Almost six months on from a decisive election victory, and having navigated some “choppy” moments since, as the prime minister calls them, Sir Keir Starmer is right to sound a note of humility in his new year message.
Fairly, he can point to some achievements even in this short period of time – investment in green energy and the NHS; deportation of foreign criminals; the minimum wage up by a record amount. But with the excitement of general election night feeling decidedly distant, he also acknowledges: “I know there is still so much more to do. And that for many people, it’s hard to think about the future when you spend all of your time fighting to get through the week.”
Just as he did as leader of the opposition, Sir Keir wants to show that he “gets it”, and 2025 represents an opportunity for him to inject some energy, optimism and charisma into his government, to raise its game in communications (where it’s been startlingly flat-footed), and most of all, to retrace and correct some of the more foolish missteps of 2024. If he were to do that, he would at least assuage the concerns of those who claim that the government doesn’t listen.
The single most important political moment in 2025 – whether it is termed a “reset”, a “relaunch”, or something else – will be Rachel Reeves’s second Budget. Given the state of the public finances the chancellor inherited, she doesn’t have that much room for manoeuvre, but with total revenues of just over £1 trillion and public spending at another £200bn more, every chancellor has options – and deeply political ones at that.
Easy “wins” are available for the government. The most obvious, because it deals with the most unpopular thing Labour has done since July, would be to find a way to restore the pensioners’ winter fuel allowance, or at least extend it to more of those genuinely in need. Reportedly, the prime minister himself now regards the move to restrict it to only the very poorest as a “mistake”, and it has needlessly drained his administration of political capital and credibility for a mere £1.5bn annual saving.
Nowhere was there even a hint, during the general election campaign, that the government would contemplate attacking this social security benefit, and there was little time for those adversely affected to plan for its loss. If she wanted to turn the policy reversal to Labour’s advantage in 2025, Ms Reeves could claim that her careful stewardship of the Treasury after all the “Tory chaos” allows her the flexibility to respond to people’s concerns, and far beyond those applicable to the old folk.

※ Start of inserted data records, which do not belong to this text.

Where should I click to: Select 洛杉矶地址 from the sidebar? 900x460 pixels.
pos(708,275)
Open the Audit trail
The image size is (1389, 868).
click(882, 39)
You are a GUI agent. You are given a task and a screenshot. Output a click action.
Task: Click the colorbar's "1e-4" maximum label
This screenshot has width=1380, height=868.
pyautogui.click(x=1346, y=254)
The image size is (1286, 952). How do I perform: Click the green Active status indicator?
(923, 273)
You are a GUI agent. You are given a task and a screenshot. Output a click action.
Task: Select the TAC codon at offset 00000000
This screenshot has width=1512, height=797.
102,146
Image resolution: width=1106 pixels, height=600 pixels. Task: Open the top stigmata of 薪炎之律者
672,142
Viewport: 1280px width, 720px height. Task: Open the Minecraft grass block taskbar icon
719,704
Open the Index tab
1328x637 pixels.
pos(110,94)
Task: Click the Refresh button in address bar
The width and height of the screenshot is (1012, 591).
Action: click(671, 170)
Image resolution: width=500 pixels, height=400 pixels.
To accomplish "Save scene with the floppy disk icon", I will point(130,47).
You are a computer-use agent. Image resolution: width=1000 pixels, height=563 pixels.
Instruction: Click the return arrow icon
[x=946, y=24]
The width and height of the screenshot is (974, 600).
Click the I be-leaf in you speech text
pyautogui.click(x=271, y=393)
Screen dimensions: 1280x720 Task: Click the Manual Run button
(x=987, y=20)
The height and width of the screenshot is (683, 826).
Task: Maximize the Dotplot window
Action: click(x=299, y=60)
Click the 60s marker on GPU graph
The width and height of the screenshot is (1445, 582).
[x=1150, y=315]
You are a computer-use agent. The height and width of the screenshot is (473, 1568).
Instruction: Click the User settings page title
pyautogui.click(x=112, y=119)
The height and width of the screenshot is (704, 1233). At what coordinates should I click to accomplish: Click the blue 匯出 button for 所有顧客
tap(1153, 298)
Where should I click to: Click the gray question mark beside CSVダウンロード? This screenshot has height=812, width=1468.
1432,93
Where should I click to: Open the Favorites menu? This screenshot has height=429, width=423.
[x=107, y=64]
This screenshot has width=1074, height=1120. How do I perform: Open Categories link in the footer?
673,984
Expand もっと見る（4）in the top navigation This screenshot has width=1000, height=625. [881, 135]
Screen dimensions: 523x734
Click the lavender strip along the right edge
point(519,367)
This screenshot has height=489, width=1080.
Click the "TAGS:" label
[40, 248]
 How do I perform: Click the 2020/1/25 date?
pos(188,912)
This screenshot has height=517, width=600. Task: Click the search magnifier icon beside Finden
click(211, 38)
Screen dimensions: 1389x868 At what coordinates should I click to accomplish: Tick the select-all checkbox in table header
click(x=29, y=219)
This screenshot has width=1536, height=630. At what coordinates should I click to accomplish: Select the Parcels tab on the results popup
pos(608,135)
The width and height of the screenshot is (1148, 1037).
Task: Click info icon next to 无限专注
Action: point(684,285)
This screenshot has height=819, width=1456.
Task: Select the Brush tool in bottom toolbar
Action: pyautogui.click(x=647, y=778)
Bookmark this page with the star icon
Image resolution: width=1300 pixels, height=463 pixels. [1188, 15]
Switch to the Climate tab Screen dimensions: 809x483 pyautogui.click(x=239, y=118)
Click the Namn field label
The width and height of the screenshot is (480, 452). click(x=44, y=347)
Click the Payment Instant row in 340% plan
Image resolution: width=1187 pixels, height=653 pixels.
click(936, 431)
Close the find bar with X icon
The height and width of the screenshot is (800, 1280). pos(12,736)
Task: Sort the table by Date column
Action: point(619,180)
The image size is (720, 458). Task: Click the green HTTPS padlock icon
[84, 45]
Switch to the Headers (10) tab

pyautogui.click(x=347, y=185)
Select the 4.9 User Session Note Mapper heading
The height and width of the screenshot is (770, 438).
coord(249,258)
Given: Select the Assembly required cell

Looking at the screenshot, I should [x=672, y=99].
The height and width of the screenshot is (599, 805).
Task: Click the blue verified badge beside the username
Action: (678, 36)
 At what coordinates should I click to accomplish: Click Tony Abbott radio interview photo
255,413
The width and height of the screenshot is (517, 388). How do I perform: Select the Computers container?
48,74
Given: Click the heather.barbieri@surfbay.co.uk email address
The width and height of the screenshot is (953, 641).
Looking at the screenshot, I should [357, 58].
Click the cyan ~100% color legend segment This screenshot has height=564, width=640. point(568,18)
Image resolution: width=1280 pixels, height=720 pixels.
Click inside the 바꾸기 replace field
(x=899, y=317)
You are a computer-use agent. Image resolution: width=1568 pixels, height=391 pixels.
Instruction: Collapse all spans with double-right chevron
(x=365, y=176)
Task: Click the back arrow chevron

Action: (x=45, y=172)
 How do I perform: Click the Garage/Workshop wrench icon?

The government also needs to find a way to ameliorate the so-called “tractor tax”, because the decision to restrict inheritance tax relief for farms was so obviously underresearched. Ms Reeves likes to project an image of a rational, evidence-based, economically literate policymaker, which she no doubt is, but on the tractor tax, the Treasury traditions of Budget secrecy badly let her down. For whatever reason, she and her officials failed adequately to consult the Department for the Environment about the practical consequences of what seemed like a logical move intended to make inheritance tax rates more consistent and to clamp down on tax avoidance.
Now, and long before her next Budget, she should listen to tax experts who have suggested raising the threshold for farm estates and freezing any inheritance tax liability until those assets are sold by successor generations. The farmers’ cause has attracted a good deal of sympathy, including from the TUC, and some sensitivity to rural concerns might actually help Labour MPs in such areas to hang on to their seats.
Again, the cost of rethinking this policy would be relatively modest – £500m a year – and the political benefits substantial. Sir Keir, surely, cannot want a year of war with the countryside, or the kind of militant direct action seen during the fuel protests in 2000 – and the inevitable climbdown to come. All prime ministers should choose their fights carefully, and this one isn’t worth it.
Best of all, from the point of view of boosting growth, strengthening national security and reducing irregular migration, would be for this Labour government to achieve a radical reset in relations with the European Union. This is in fact underway, with British ministers attending certain European councils and the German-British defence agreement signed in October.
The prime minister has built on the work done by Rishi Sunak to repair bridges of friendship after the dismal Johnson-Truss era, and has established cordial relations with EU president Ursula von der Leyen, France’s Emmanuel Macron, Germany’s Olaf Scholz and, a little less comfortably, the prime minister of Italy, Giorgia Meloni.
In February, Sir Keir will attend an “informal” summit of European leaders, focused on defence. But Britain’s closest allies in the European Union are rightly puzzled by the ambitions indicated in Sir Keir’s “reset” rhetoric, and by the British insistence on restrictive post-Brexit “red lines”.
There are signs that the EU is suspicious that the UK will try to use an agreement on defence as a back door to getting sweet deals with Brussels on trade. If so, then both sides will need to think hard about their respective economic and defence challenges, and whether being too fastidious about past commitments will actually harm the interests of both the UK and the EU, in a world in which Russia threatens and America cannot be relied upon. There is plenty of evidence that the British people regret Brexit, and that they understand the continuing damage it is inflicting on living standards and national security.
Sir Keir has a huge parliamentary majority and the whole machinery of government at his disposal. Invoking, as he does in his new year message, the upcoming 80th anniversaries of VE Day and VJ Day, and the work of the post-war Attlee government, Sir Keir will need to be much more bold, and much more of a leader, if he wants Britain to be “a nation that gets things done”.